TASK TO COMPLETE =
Track down every line below that holds "Given" and copy it.

*** Block opens ***

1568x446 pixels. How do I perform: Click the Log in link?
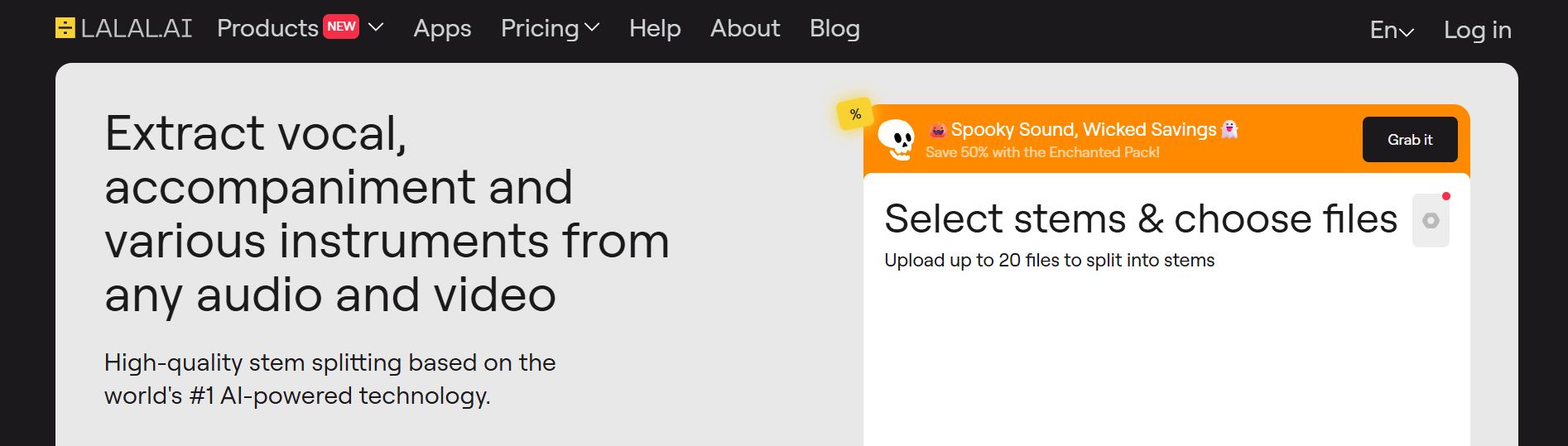1477,31
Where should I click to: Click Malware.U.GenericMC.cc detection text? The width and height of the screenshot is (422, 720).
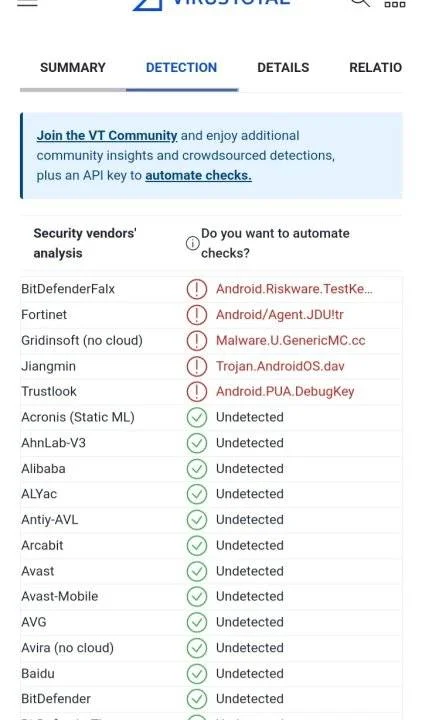[291, 341]
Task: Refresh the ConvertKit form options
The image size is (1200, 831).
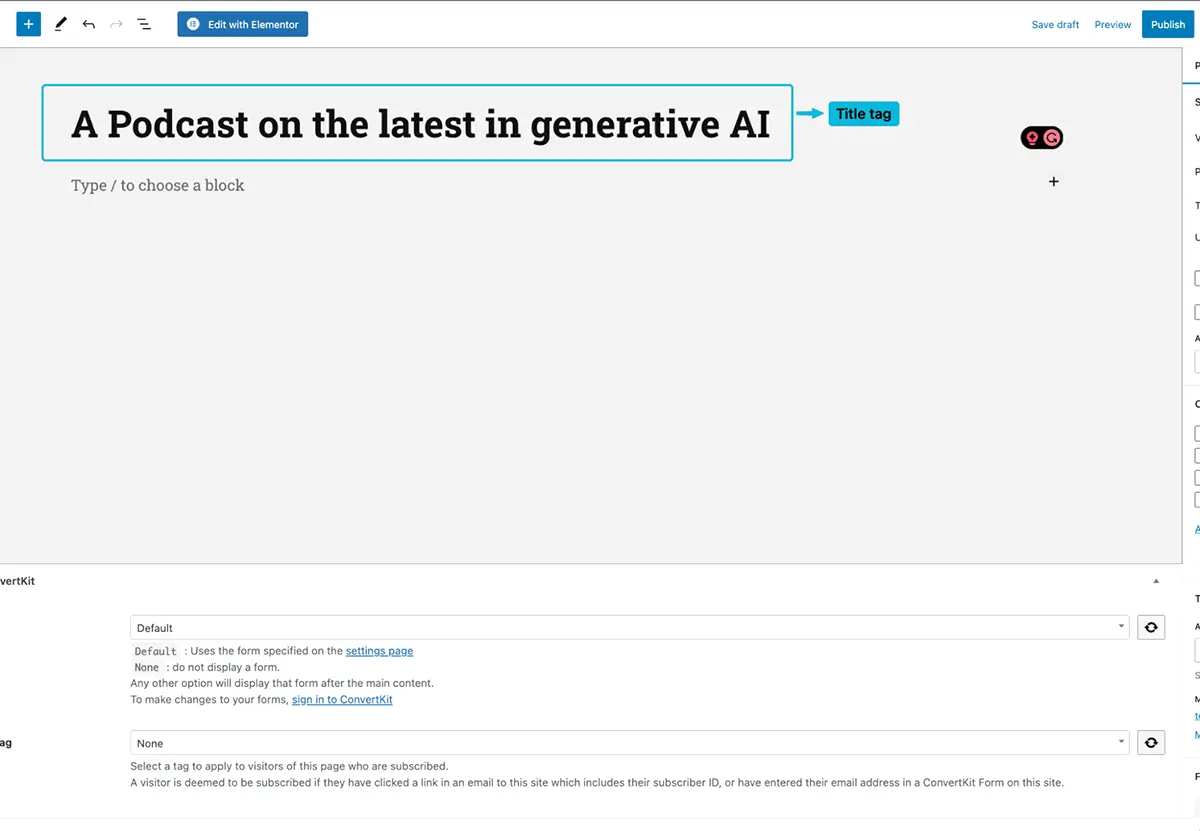Action: pos(1151,627)
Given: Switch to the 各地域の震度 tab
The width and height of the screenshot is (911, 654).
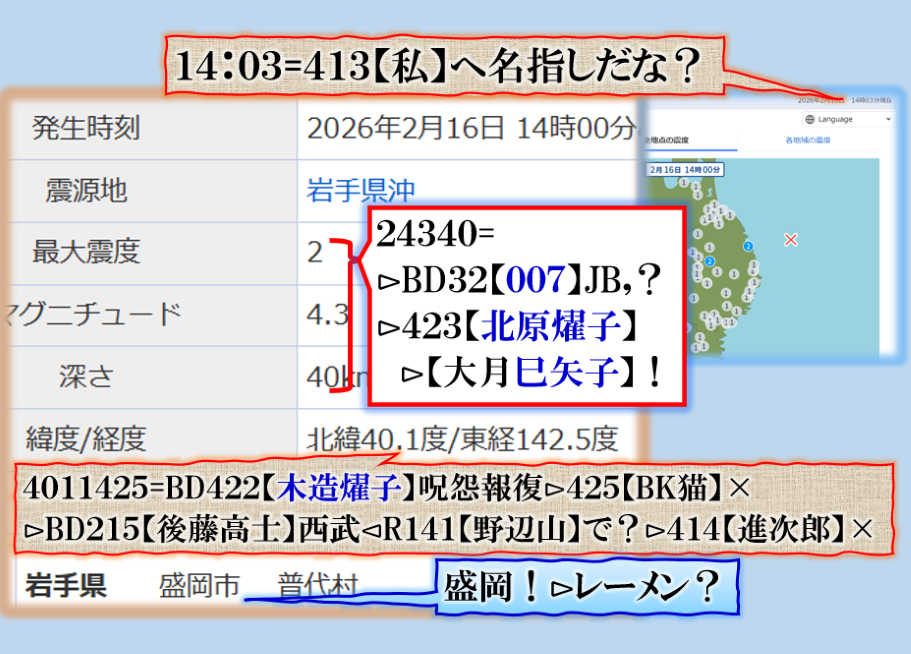Looking at the screenshot, I should (810, 141).
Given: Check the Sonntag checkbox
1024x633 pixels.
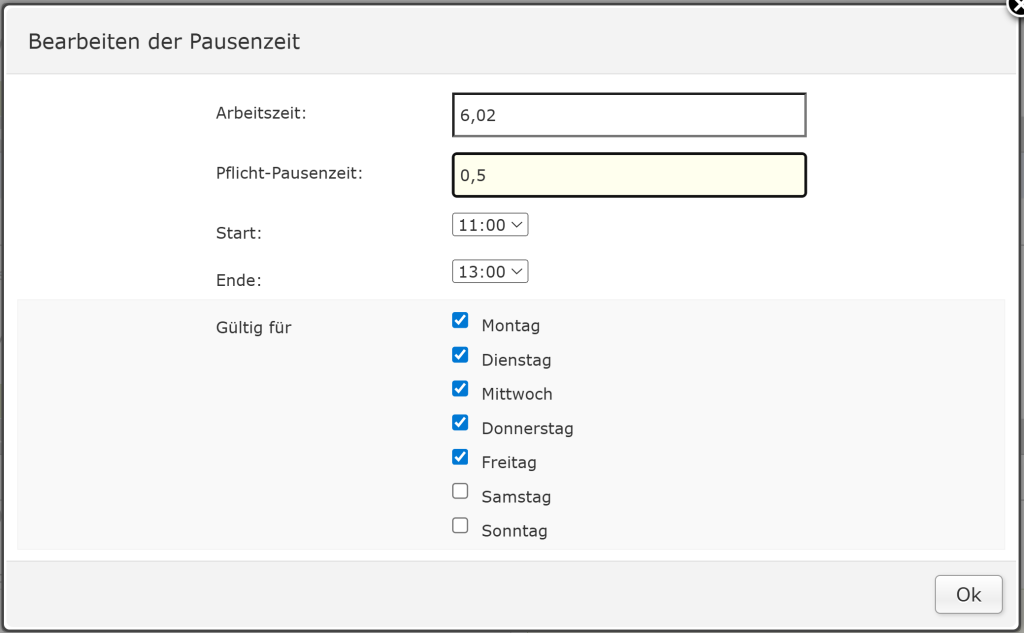Looking at the screenshot, I should point(460,525).
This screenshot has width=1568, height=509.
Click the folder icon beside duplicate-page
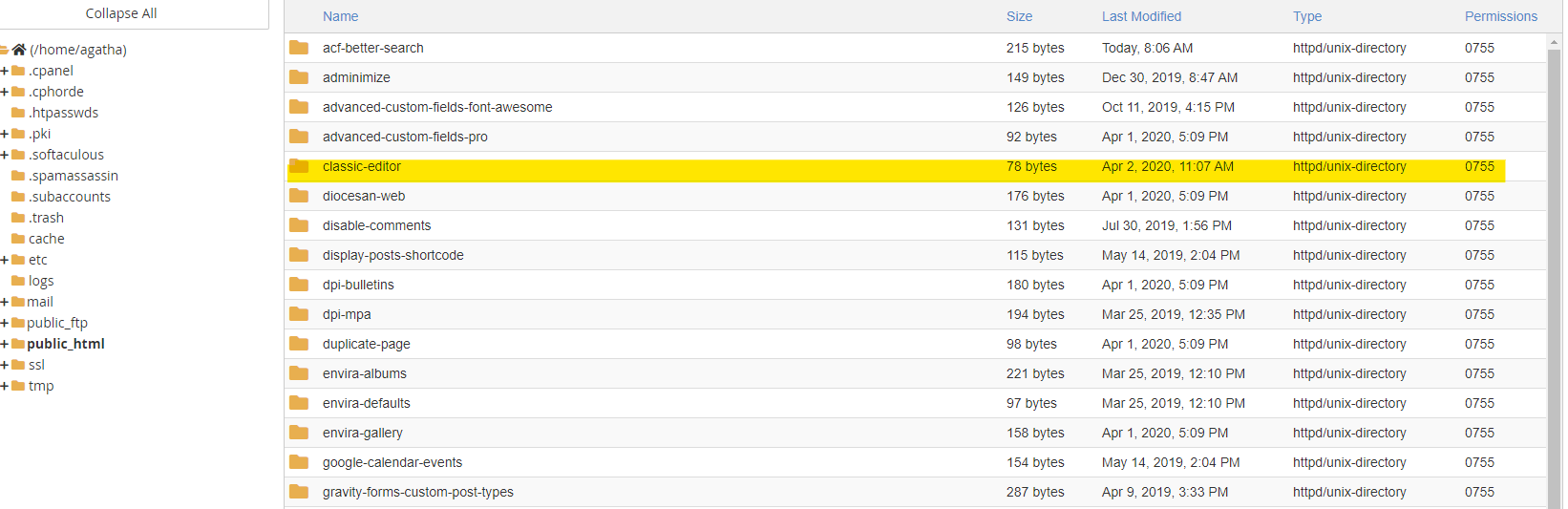(299, 344)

*** Block closes ***

EXERCISE ANSWER =
Given: Switch to the 各地域の震度 tab
Given: Check the Sonntag checkbox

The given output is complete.